The show closed after a two-year run, unable to compete with “A Chorus Line,” but was brought back again in 1996, under the direction of Walter Bobbie with choreography by Ann Reinking (in the style of Bob Fosse). The revival won six Tony Awards, Drama Critics Circle Awards, Astaire Awards, Olivier Awards, Helpman Awards and a Grammy for best cast recording (among many other accolades).

The 2002 movie, starring Renée Zellweger and Catherine Zeta-Jones, won the Academy Award for best picture.

And now we have it right in our own back yard, with a sparkling production directed by John Ewing, choreographed by Pamela Lourentzos, and featuring a stellar cast — each one as good or better as the last one.

Amber Jean Moore is outstanding as Roxie Hart, a housewife with stars in her eyes, who shoots her lover and then tries to use her crime to launch a show-biz career.

Roxie’s crime steals the headlines from Velma Kelly (Jennie Ribadeneira), a once popular singer/dancer, now also languishing in prison for shooting her multi-married lover. Her exciting “All That Jazz” was the show’s opener and set the tone nicely for the rest of the show.

Tony Ruiz is marvelous as the smooth, charming, yet slick lawyer, Billy Flynn, who knows how to work the press and, for a price, make his clients such sympathetic figures that no jury would convict them. Billy’s “All I Care About,” performed with several chorus girls armed with fans that would do credit to Sally Rand, is a knock-out.

A ventriloquist number, “We Both Reached for the Gun” — with Roxie in Billy’s lap as he literally puts words into her mouth — is outstanding.

Andrea Eve Thorpe is by no means the large matron we associate with previous actresses playing the role of Matron “Mama” Morton, but instead of heft, Thorpe achieves her dominance with strength and a cold, forbidding wardrobe and severe hair style.

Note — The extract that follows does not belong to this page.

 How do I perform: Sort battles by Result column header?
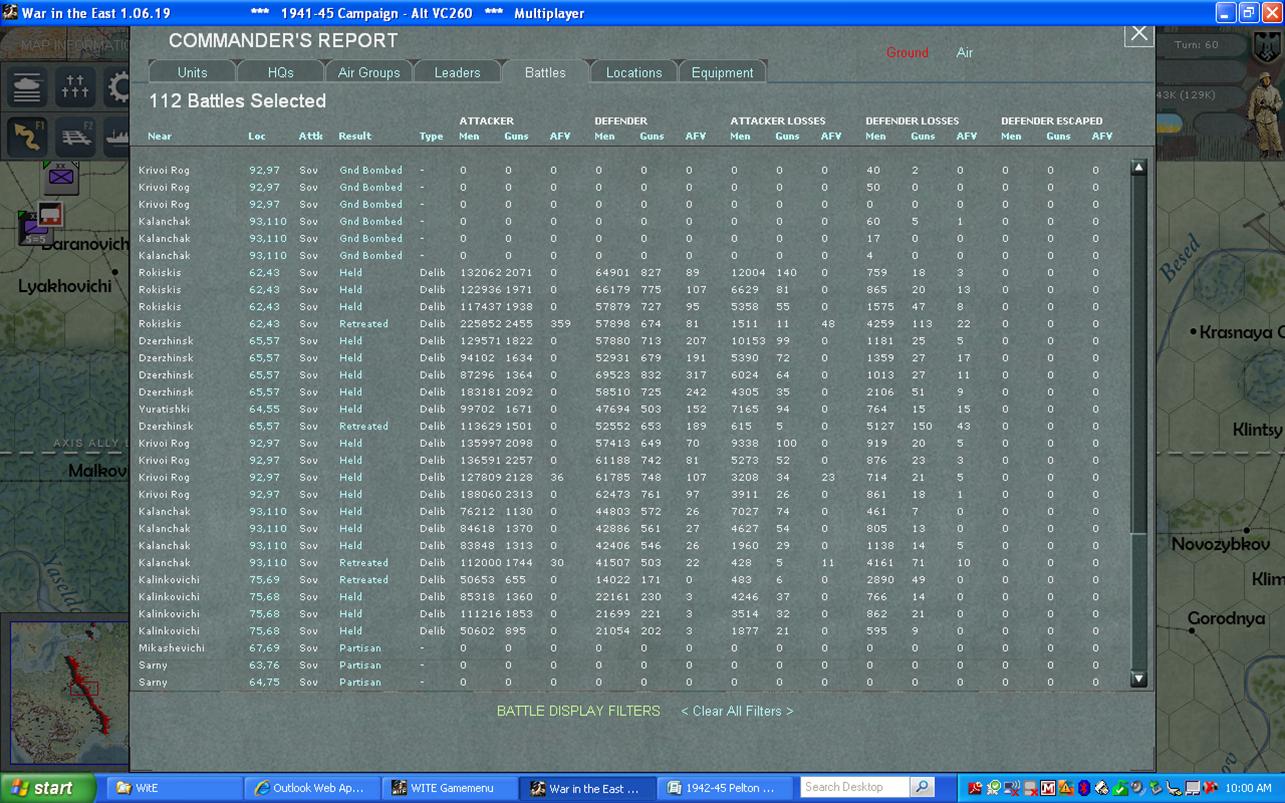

The effect works well for her.

Amos Hart is Roxie’s all-but-forgotten husband, played beautifully by Dan Masden. There is a lot of heart in this Hart and his “Mr. Cellophane” was very moving, as he describes what it’s like to be invisible to the people in his life.

Jacob Montoya deserves applause for his role as the Master of Ceremonies. When Montoya mixed with dancers Michael Cesar, Elio Gutierrez and Randy Noriega, it was a sight to behold.

The sob sister reporter Mary Sunshine was played to the hilt by D.A. Holmes, whose not-quite-so-surprising secret is revealed during the second act.

The DMTC orchestra, under the direction of Steve Isaacson, is on the stage, instead of under it, for this show on a set designed by John Ewing.

Costumes by Jeanne Henderson are, of course, spectacular.

Co-producer Jan Isaacson says tickets are selling fast. The Saturday evening production we attended was a near capacity audience, so get your tickets soon. Once word of mouth begins to spread, they will be in very short supply.


Anonymous said...

Just a quick correction: Velma wasn't the one with the much-married lover; she was the one who discovered her husband and sister in a compromising position ("Number 17: the spread-eagle!"). This is why her sister is "unfortunately deceased".

Great review, and I am looking forward to seeing the show tonight!

Bev Sykes said...

Yes, I apologize for that. My daughter, who has played in the orchestra for this show many times, pointed that out to me--but too late to change the review!